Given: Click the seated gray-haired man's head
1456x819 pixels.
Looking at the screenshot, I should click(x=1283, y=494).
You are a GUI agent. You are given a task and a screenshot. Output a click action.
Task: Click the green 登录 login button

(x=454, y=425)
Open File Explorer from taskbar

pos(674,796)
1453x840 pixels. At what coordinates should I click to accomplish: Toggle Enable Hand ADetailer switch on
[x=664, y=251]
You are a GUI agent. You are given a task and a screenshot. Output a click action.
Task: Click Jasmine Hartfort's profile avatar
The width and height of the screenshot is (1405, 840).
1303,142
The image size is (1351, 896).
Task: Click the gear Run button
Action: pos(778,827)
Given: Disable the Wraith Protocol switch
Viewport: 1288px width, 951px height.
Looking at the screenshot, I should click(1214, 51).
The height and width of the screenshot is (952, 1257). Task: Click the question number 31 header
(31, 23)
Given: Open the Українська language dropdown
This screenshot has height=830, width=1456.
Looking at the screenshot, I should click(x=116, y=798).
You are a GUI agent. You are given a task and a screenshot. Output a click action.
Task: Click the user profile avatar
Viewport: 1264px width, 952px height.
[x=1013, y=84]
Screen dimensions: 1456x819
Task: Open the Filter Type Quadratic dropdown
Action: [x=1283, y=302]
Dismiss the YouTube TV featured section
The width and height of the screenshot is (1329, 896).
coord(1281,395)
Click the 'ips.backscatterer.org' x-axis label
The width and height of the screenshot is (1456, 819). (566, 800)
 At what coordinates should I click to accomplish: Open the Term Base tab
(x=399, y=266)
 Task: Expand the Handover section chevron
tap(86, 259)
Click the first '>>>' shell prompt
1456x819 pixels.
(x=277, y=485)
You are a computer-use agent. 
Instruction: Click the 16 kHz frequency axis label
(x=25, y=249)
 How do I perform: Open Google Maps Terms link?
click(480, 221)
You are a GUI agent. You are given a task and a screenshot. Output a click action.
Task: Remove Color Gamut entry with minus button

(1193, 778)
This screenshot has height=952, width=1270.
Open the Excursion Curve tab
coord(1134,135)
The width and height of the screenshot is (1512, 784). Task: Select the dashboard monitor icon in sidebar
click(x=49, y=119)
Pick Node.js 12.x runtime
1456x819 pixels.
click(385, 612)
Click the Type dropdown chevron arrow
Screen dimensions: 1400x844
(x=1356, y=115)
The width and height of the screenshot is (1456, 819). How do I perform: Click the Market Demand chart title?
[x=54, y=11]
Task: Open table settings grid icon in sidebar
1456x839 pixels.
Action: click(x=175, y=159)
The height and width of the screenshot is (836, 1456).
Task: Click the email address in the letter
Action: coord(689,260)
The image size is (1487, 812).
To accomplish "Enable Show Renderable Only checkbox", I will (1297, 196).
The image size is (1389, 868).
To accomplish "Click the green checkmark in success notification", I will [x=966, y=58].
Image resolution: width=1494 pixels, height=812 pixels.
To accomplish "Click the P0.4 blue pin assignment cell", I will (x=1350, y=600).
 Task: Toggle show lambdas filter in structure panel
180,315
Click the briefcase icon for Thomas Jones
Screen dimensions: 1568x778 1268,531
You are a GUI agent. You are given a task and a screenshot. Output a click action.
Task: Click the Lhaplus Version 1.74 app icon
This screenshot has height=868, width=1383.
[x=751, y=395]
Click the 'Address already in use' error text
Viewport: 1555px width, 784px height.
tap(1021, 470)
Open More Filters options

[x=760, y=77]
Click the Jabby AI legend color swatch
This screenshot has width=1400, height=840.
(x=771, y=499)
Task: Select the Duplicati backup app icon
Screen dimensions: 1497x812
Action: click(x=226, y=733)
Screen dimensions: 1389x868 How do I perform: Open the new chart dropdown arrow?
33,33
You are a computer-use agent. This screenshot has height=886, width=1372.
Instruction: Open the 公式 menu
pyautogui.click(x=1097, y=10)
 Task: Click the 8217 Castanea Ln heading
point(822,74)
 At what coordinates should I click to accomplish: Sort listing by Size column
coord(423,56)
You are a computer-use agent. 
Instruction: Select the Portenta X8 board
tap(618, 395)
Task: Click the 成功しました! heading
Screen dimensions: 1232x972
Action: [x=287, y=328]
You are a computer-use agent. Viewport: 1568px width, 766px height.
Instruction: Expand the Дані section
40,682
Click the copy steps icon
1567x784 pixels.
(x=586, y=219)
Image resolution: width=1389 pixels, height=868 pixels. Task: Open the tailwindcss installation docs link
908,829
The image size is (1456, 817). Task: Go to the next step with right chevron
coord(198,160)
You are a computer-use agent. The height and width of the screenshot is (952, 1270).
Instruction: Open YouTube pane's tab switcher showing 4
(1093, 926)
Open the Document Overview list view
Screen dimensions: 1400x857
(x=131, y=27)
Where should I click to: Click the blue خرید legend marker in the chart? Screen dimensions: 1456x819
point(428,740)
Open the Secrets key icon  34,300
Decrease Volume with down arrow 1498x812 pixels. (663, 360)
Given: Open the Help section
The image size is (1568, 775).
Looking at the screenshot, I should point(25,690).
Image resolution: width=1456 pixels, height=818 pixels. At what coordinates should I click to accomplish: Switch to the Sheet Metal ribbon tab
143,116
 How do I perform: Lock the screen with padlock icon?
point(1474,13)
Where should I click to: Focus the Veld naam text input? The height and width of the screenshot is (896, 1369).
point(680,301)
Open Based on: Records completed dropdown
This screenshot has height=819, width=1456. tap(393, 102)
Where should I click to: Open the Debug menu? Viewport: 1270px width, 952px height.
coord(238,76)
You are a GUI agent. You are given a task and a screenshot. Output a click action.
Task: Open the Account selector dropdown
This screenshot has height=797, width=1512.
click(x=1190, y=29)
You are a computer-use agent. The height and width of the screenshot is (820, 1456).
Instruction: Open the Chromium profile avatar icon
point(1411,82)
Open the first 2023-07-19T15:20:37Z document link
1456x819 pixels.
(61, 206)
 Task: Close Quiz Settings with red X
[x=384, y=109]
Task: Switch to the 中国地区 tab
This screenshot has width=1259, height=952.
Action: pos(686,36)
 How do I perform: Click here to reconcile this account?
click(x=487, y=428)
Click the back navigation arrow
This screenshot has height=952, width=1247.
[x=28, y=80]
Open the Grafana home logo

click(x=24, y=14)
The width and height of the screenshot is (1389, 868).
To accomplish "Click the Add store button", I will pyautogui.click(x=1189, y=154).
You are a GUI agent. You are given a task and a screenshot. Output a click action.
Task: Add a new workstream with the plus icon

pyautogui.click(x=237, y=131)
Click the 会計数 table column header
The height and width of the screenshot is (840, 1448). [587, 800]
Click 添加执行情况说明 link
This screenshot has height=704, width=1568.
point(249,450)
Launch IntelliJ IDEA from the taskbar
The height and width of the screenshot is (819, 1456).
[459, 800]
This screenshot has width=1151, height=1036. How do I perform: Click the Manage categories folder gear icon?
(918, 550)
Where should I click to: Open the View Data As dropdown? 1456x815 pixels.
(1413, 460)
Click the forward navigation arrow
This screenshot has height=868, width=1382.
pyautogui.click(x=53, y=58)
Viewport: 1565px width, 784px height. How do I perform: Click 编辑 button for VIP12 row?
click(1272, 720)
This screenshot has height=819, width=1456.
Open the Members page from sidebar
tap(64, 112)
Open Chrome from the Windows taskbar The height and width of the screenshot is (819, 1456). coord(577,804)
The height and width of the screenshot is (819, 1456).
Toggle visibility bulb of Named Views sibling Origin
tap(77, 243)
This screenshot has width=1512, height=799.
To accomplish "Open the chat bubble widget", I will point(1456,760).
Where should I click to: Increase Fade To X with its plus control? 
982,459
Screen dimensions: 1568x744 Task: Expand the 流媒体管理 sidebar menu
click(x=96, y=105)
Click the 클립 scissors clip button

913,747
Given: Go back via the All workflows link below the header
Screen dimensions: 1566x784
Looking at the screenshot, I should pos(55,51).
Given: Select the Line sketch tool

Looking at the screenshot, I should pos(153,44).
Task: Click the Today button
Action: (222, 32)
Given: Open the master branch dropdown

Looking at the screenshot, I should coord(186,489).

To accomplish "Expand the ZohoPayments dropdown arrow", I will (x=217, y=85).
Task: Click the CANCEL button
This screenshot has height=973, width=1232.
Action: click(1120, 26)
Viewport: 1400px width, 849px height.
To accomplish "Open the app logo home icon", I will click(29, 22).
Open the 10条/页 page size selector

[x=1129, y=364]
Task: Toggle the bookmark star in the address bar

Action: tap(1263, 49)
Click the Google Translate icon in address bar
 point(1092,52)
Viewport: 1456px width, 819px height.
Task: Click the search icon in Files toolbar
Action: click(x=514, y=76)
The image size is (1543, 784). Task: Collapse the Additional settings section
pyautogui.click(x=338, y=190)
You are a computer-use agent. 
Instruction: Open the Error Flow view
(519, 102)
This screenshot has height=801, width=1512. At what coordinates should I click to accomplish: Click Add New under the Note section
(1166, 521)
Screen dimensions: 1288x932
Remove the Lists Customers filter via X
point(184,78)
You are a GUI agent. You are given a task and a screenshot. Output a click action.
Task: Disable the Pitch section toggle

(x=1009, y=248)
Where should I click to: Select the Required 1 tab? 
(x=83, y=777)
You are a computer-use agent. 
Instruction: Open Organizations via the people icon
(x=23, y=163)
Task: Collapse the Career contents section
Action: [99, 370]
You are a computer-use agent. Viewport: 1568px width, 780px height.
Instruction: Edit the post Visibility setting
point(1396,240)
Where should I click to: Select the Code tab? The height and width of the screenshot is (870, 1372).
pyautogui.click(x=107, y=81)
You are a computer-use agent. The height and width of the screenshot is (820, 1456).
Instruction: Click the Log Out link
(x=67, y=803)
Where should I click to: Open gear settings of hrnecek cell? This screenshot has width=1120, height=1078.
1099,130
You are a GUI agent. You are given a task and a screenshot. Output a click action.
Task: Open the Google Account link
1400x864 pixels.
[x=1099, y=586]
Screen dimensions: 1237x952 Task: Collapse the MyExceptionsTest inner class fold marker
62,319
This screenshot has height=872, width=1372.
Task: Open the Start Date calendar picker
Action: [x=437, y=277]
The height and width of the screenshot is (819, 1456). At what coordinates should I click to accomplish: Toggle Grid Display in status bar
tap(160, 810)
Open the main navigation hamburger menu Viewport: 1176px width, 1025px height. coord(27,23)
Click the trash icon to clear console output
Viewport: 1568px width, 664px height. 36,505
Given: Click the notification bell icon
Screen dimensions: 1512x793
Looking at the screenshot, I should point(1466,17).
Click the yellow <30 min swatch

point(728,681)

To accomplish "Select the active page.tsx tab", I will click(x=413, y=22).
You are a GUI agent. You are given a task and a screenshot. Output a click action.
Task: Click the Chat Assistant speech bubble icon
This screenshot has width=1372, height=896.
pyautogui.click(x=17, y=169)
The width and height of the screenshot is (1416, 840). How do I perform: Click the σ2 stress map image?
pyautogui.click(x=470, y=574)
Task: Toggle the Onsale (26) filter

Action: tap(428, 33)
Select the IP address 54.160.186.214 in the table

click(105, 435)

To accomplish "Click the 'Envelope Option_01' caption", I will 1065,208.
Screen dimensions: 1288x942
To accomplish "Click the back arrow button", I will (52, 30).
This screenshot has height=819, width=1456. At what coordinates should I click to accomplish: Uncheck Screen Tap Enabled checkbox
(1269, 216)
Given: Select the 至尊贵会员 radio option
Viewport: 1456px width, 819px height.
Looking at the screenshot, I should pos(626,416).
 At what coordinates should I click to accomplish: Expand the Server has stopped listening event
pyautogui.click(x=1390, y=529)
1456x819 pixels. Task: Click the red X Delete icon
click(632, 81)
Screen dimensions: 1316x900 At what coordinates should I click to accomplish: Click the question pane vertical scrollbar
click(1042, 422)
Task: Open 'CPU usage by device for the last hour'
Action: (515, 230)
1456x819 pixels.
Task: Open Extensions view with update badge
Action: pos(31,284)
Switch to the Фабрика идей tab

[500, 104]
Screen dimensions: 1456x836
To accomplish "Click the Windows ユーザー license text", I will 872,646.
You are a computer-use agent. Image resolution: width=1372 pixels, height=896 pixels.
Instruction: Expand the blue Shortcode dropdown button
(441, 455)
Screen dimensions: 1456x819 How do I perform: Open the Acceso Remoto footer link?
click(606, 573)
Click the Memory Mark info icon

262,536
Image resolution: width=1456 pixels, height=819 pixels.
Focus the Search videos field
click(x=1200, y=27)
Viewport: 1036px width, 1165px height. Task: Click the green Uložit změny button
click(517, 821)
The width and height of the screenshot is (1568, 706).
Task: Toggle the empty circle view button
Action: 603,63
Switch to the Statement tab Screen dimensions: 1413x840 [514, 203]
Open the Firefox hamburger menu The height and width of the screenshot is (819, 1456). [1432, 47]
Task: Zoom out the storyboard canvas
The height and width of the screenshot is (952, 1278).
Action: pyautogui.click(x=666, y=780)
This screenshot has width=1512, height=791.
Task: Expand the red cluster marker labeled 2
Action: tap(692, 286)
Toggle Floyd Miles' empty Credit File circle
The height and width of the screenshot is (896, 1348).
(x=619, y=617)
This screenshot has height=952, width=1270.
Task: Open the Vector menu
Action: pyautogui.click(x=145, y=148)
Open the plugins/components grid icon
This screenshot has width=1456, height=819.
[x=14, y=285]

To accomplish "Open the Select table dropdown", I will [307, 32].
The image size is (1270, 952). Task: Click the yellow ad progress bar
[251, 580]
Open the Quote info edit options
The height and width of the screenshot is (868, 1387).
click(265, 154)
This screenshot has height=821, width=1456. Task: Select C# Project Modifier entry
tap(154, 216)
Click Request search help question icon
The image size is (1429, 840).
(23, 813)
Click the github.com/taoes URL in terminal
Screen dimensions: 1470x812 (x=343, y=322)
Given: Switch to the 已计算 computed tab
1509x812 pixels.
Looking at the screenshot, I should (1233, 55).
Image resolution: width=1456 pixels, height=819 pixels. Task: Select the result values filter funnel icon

________________________

-- Work to complete --
From the listing above, count the lines that include the word "notification" and give the total alone.

-- Result of the task --
2